The situation of the German church was not unique. Churches in the United States have a long tradition of supporting our nation’s wars, until they become unpopular with the general public. When the U.S. invaded Iraq, many evangelical and fundamentalist churches in America cheered on the effort. Like the supporters of the Nazi regime, today’s Christiean evangelicals are strongly behind the right-wing neo-conservative vision of U.S. domination of the world through military might. They believe this is our manifest destiny as God’s chosen nation. While they preach a culture of life regarding the unborn, they also support policies that lead to the wanton destruction of many children who are already born, including the tens of thousands of dead and wounded children of Iraq.
Every church that has an American flag next to the altar is simply the latest manifestation of the state church of Constantine. It is an outward symbol that allegiance to the state and all of its policies is equal to allegiance to Jesus and the reign of God. You can’t have it both ways. Jesus is not synonymous with the president of the United States. No wonder Christians are confused about the call to follow Jesus and where that call is leading us.
an irrelevant faith
Today, throughout Europe, the church is largely seen as irrelevant. It has failed to oppose evil in the political realm and has instead focused its efforts on condemning personal immorality, usually confined to the private sexual realm.

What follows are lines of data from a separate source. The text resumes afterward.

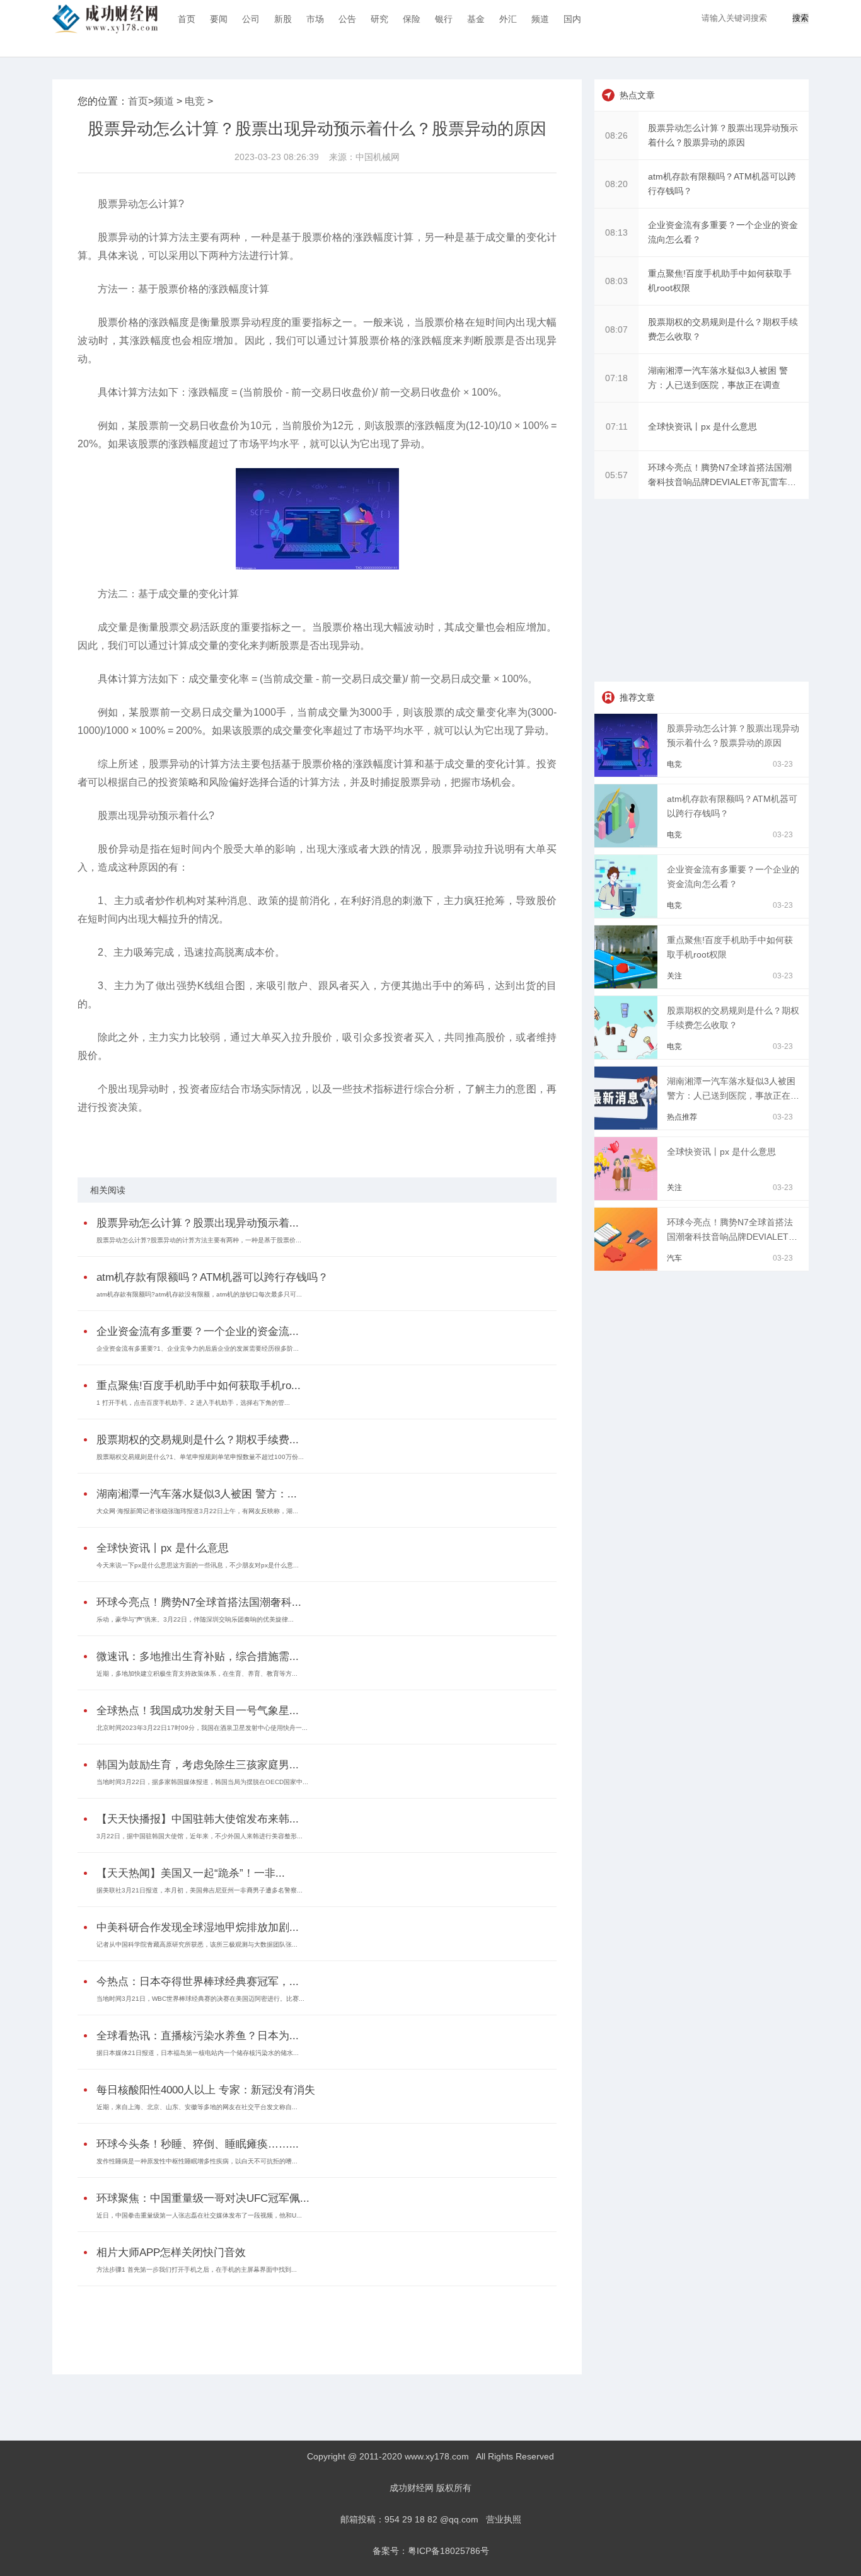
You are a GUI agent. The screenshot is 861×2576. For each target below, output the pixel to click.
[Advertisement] (314, 2321)
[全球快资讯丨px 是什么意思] (628, 1197)
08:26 (616, 135)
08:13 (616, 232)
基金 (476, 19)
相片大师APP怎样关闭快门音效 (171, 2252)
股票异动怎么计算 (160, 1140)
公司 (251, 19)
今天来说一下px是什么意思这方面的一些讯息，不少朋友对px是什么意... (197, 1565)
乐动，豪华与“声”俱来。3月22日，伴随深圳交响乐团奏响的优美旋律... (195, 1619)
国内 (572, 19)
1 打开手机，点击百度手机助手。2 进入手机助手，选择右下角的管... (193, 1402)
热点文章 (637, 95)
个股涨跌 (309, 1140)
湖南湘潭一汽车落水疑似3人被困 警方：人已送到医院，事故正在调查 (733, 1095)
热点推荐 (682, 1117)
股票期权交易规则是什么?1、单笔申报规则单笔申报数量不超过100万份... (200, 1456)
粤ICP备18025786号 (448, 2551)
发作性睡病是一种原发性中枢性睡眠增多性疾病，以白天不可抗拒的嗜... (197, 2161)
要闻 (219, 19)
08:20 (616, 184)
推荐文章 (637, 697)
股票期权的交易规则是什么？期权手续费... (197, 1440)
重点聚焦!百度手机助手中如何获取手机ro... (198, 1386)
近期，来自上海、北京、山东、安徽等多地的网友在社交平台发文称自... (197, 2107)
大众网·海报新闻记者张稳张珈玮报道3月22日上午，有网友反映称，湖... (197, 1511)
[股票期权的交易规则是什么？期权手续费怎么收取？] (628, 1056)
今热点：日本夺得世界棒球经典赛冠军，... (197, 1982)
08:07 (616, 329)
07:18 (616, 378)
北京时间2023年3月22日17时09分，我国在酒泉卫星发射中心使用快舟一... (202, 1727)
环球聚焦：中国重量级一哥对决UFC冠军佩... (202, 2198)
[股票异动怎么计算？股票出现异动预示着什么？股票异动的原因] (628, 774)
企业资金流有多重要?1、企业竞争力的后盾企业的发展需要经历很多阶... (197, 1348)
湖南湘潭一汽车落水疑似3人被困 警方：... (196, 1494)
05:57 (616, 475)
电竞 (195, 101)
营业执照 (503, 2519)
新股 (283, 19)
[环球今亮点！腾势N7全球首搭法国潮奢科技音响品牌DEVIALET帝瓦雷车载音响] (628, 1267)
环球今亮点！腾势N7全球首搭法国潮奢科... (198, 1602)
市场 (315, 19)
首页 (186, 19)
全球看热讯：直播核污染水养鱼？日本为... (197, 2036)
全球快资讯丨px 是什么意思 (162, 1548)
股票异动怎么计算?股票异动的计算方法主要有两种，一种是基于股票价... (198, 1240)
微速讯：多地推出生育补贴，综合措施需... (197, 1657)
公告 (347, 19)
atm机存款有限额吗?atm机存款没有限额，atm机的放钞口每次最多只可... (199, 1294)
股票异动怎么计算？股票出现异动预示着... (197, 1223)
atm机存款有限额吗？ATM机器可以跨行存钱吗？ (212, 1277)
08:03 (616, 281)
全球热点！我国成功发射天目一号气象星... (197, 1711)
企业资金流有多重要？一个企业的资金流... (197, 1331)
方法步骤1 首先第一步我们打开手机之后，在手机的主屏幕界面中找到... (196, 2269)
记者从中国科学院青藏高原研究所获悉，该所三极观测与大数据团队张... (197, 1944)
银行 (444, 19)
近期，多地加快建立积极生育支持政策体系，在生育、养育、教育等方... (197, 1673)
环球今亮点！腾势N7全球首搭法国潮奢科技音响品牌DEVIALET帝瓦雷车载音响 (732, 1236)
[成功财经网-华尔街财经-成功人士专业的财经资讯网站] (105, 19)
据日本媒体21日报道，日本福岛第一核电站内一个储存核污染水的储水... (197, 2052)
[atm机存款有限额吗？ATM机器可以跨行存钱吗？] (628, 844)
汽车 (674, 1258)
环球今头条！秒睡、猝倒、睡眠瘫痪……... (197, 2144)
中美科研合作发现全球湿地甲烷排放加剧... (197, 1927)
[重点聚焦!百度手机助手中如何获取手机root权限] (628, 985)
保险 (411, 19)
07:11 (617, 426)
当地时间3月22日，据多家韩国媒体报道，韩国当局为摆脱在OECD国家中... (202, 1781)
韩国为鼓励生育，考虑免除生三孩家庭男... (197, 1765)
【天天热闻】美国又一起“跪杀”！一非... (190, 1873)
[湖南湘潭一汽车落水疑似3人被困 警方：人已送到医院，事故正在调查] (628, 1126)
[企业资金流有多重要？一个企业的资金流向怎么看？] (628, 915)
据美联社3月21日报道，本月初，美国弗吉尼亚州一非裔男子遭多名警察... (199, 1890)
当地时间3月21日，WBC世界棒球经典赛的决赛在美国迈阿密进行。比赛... (200, 1998)
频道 (540, 19)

Many people today have no real need of the church unless they experience trouble in life. Most people see the church only at the significant events of life: birth, marriage and death; or as some clerics say: “hatching, matching and dispatching.”

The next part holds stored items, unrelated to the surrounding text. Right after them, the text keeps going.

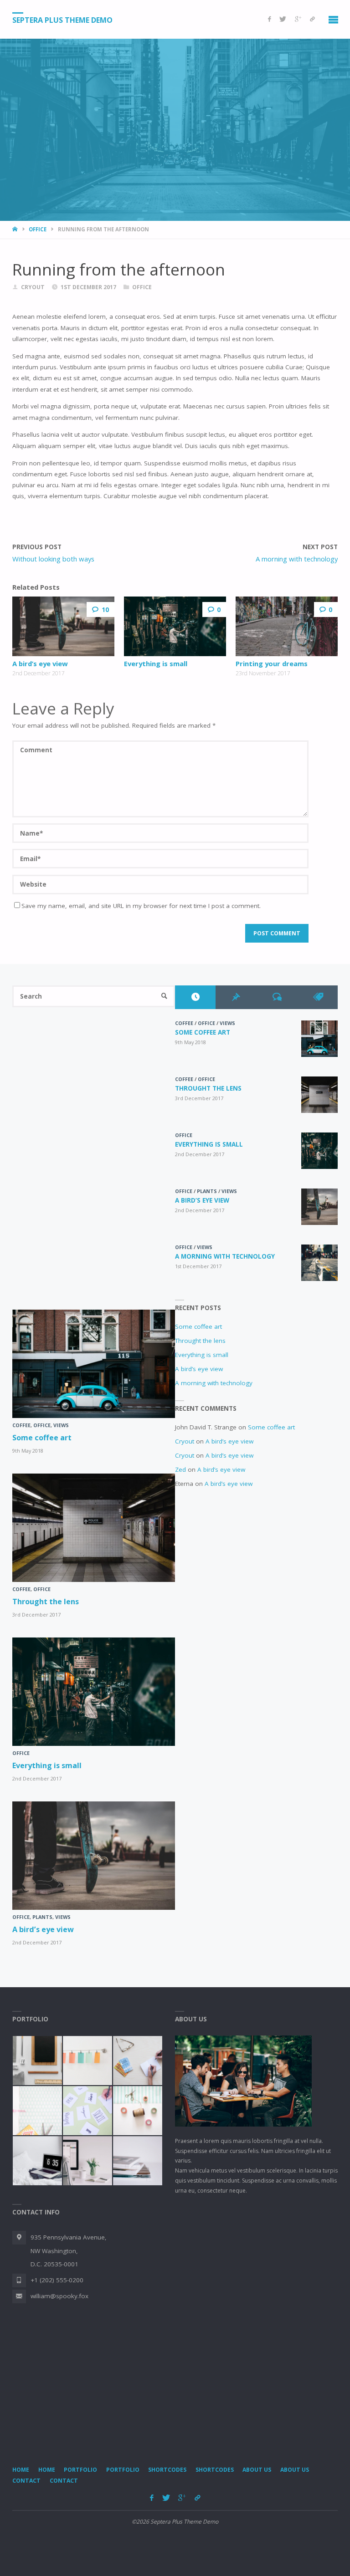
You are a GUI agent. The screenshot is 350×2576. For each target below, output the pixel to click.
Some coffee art (202, 1032)
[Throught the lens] (319, 1094)
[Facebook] (269, 19)
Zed (180, 1469)
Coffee (184, 1023)
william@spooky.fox (59, 2296)
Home (20, 2470)
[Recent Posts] (195, 997)
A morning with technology (225, 1256)
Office (37, 229)
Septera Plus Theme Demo (62, 20)
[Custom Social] (312, 19)
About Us (256, 2470)
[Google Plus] (298, 19)
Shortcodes (167, 2470)
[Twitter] (283, 19)
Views (227, 1023)
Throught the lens (208, 1088)
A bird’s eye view (40, 663)
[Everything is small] (175, 626)
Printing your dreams (272, 663)
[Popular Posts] (236, 997)
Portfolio (80, 2470)
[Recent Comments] (277, 997)
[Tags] (317, 997)
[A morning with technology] (319, 1263)
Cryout (184, 1441)
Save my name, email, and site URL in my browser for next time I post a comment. (141, 906)
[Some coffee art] (319, 1038)
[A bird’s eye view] (63, 626)
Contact (26, 2480)
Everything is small (155, 663)
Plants (207, 1191)
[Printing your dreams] (287, 626)
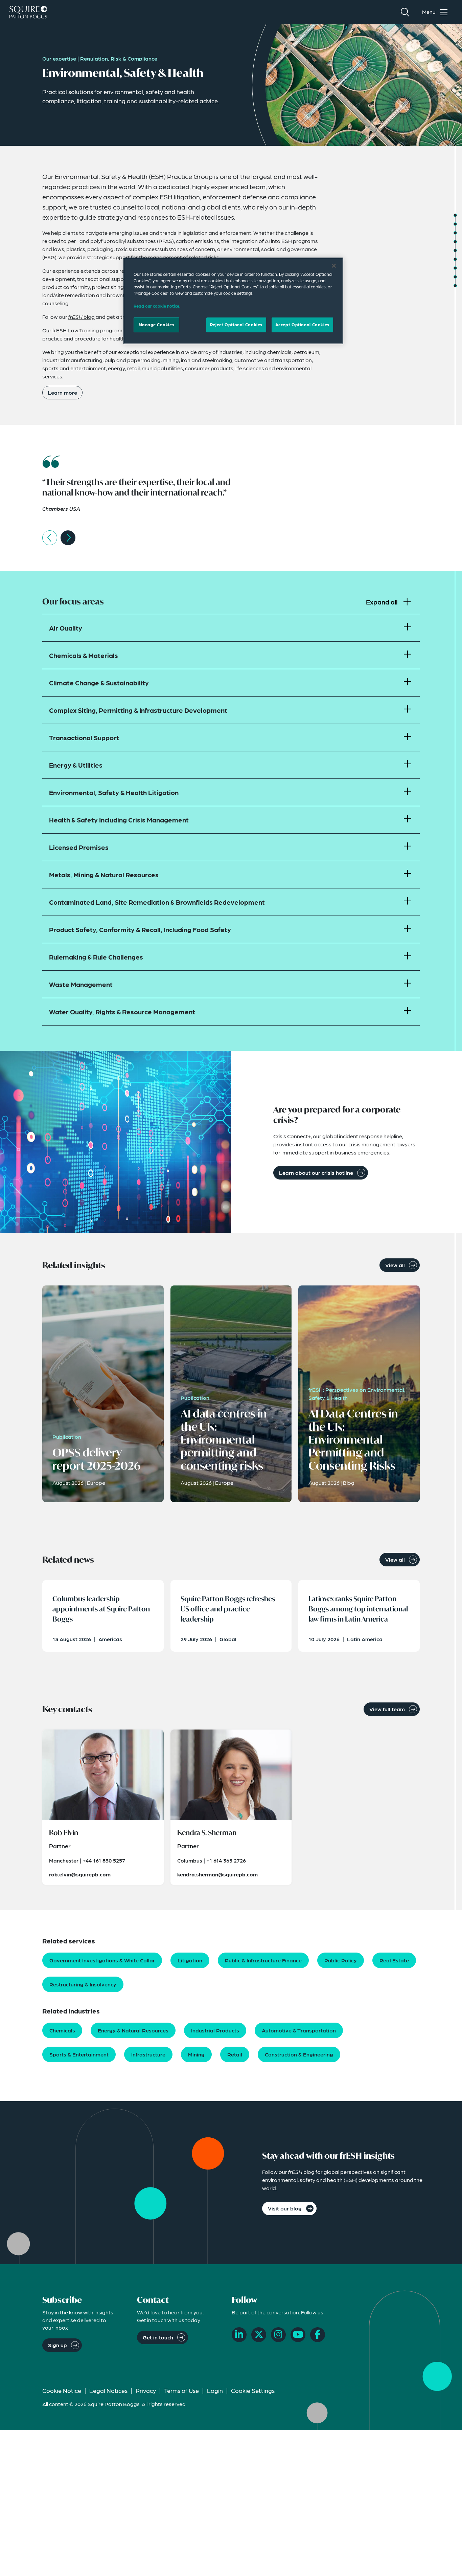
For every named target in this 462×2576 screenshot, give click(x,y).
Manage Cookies (157, 325)
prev (49, 537)
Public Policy (340, 1960)
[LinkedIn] (239, 2334)
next (68, 537)
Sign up (57, 2345)
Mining (196, 2054)
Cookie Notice (61, 2390)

Rodney Clapp recalls a story of Henri Nouwen, a Roman Catholic priest and writer:
“Years ago Nouwen was the chaplain of a Holland America cruise line. He stood one day on the bridge of a Dutch ship mucking its way through a thick fog into the port of Rotterdam. ‘The fog was so thick, in fact, that the steersman could not even see the bow of the ship. The captain, carefully listening to a radar station operator who was explaining his position between other ships, walked nervously up and down the bridge.’
“In the process of his nervous pacing, the captain collided with his ship’s chaplain. Adrift in anxiety as well as fog, the captain cursed the chaplain and told him to stay out of the way. ‘But,’’ says Nouwen, ‘when I was ready to run away, filled with feelings of incompetence and guilt, he came back and said: “Why don’t you just stay around. This might be the only time I really need you.”‘
“Mused Nouwen, ‘There was a time, not to long ago, when we felt like captains running our own ships, with a great sense of power and self-confidence. Now we are standing in the way. That is our lonely position: We are powerless, on the side… not taken very seriously when the weather is fine.'”

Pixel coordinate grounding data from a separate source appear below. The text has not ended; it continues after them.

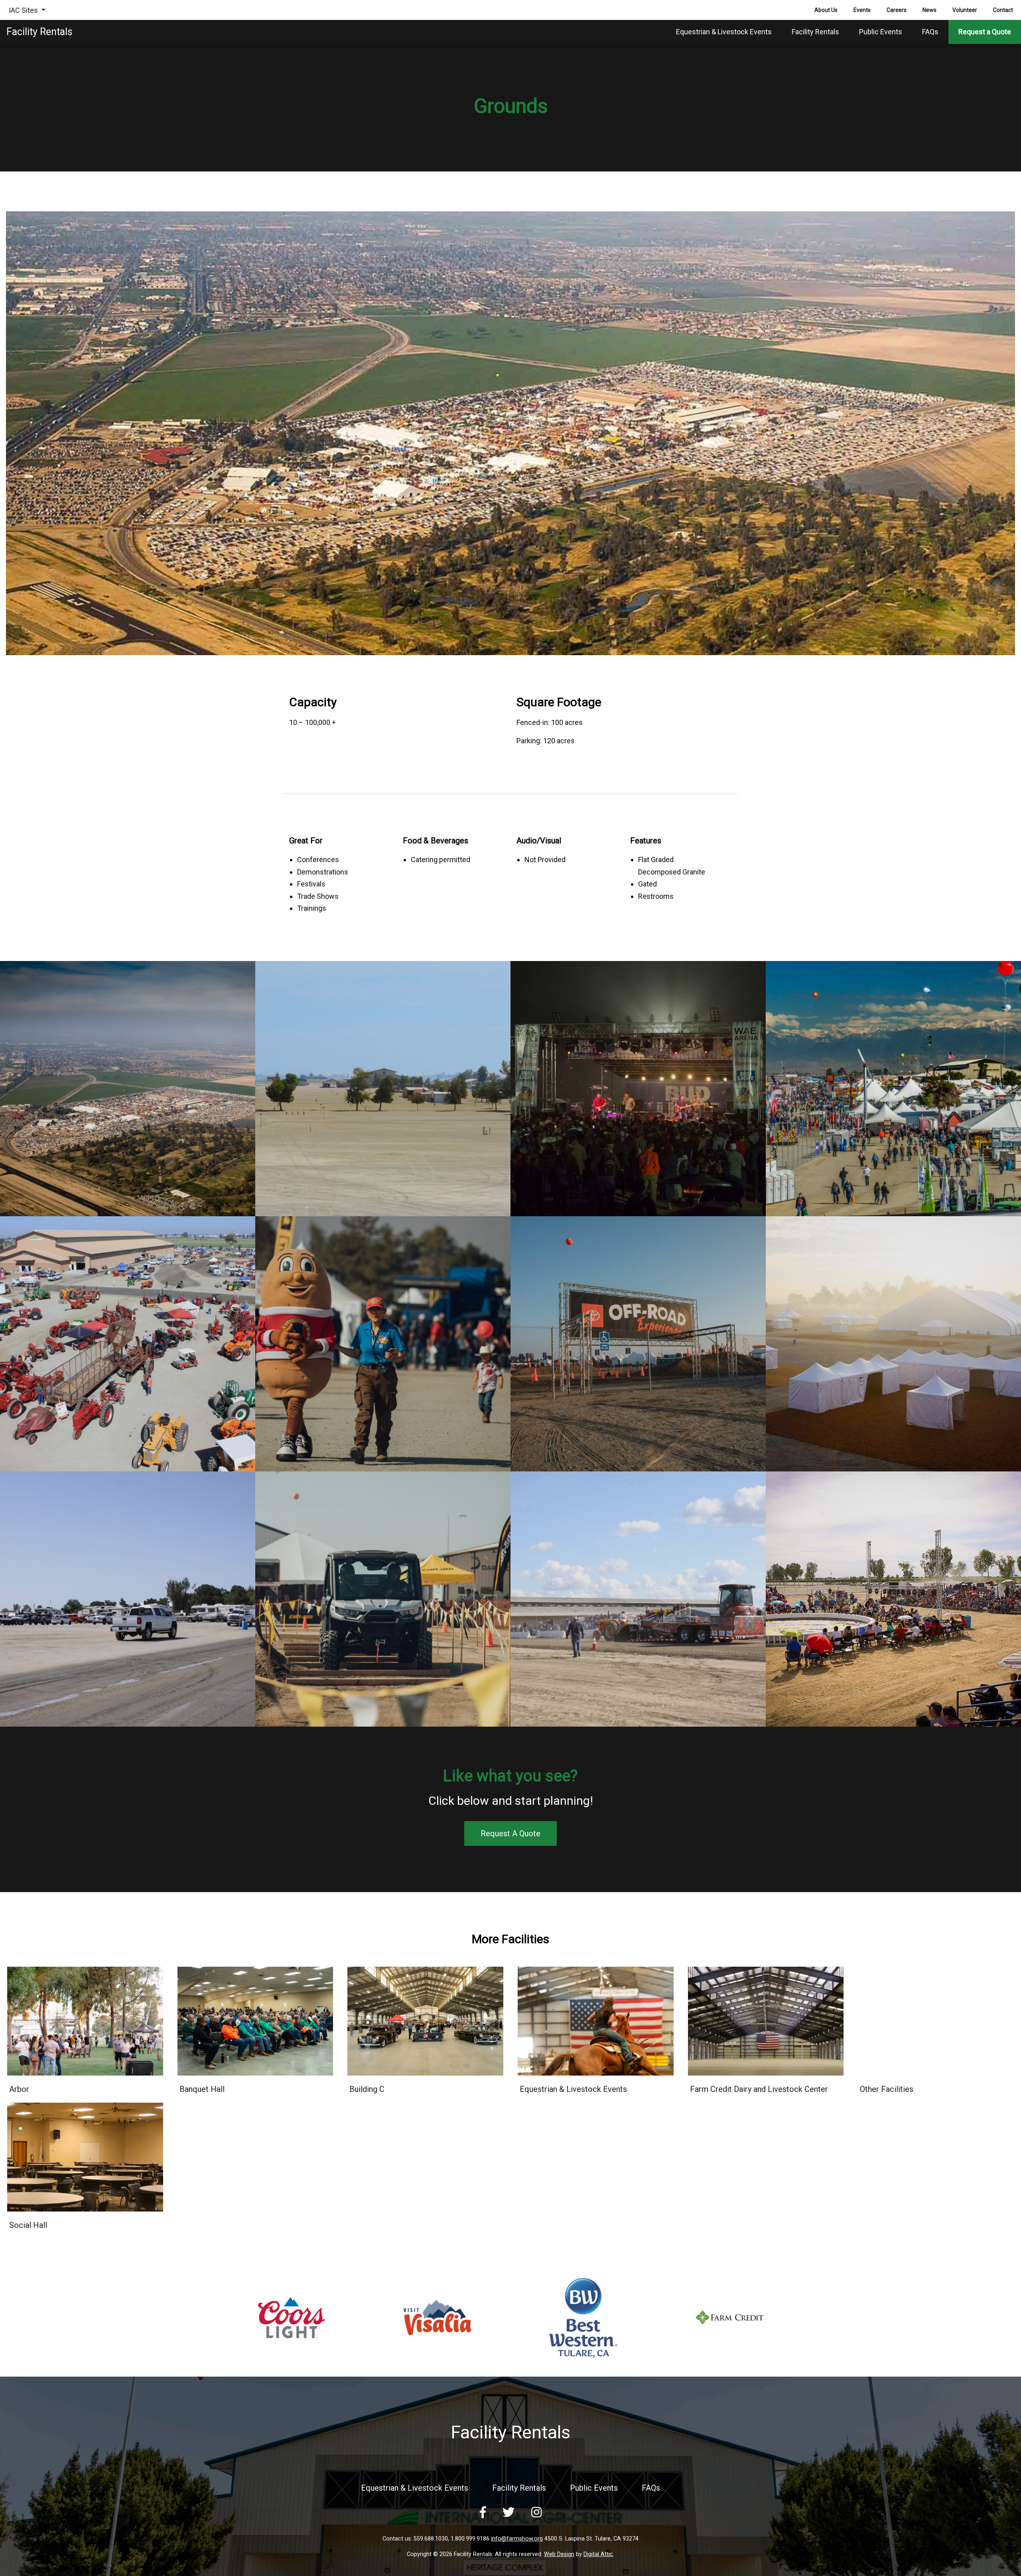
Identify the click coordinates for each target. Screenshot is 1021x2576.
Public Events (880, 32)
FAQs (930, 32)
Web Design (559, 2554)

Over the centuries, Christianity has become radically removed from the life and teachings of the Palestinian peasant who is the object of its devotion. Jesus the Christ has become an object of devotion for millions of people. In his honor, Christians have created monumental architecture, majestic music, and inspiring paintings. In his name, they have also committed horrendous crimes of hatred, persecution and violence.
Many people believe that the Christian church was founded by Jesus. Still others see the Apostle Paul as the founder of the faith. Neither of these ideas is true. The real founder of Christianity as we know it today was the Roman emperor Constantine. And the faith he brought into being is now falling apart.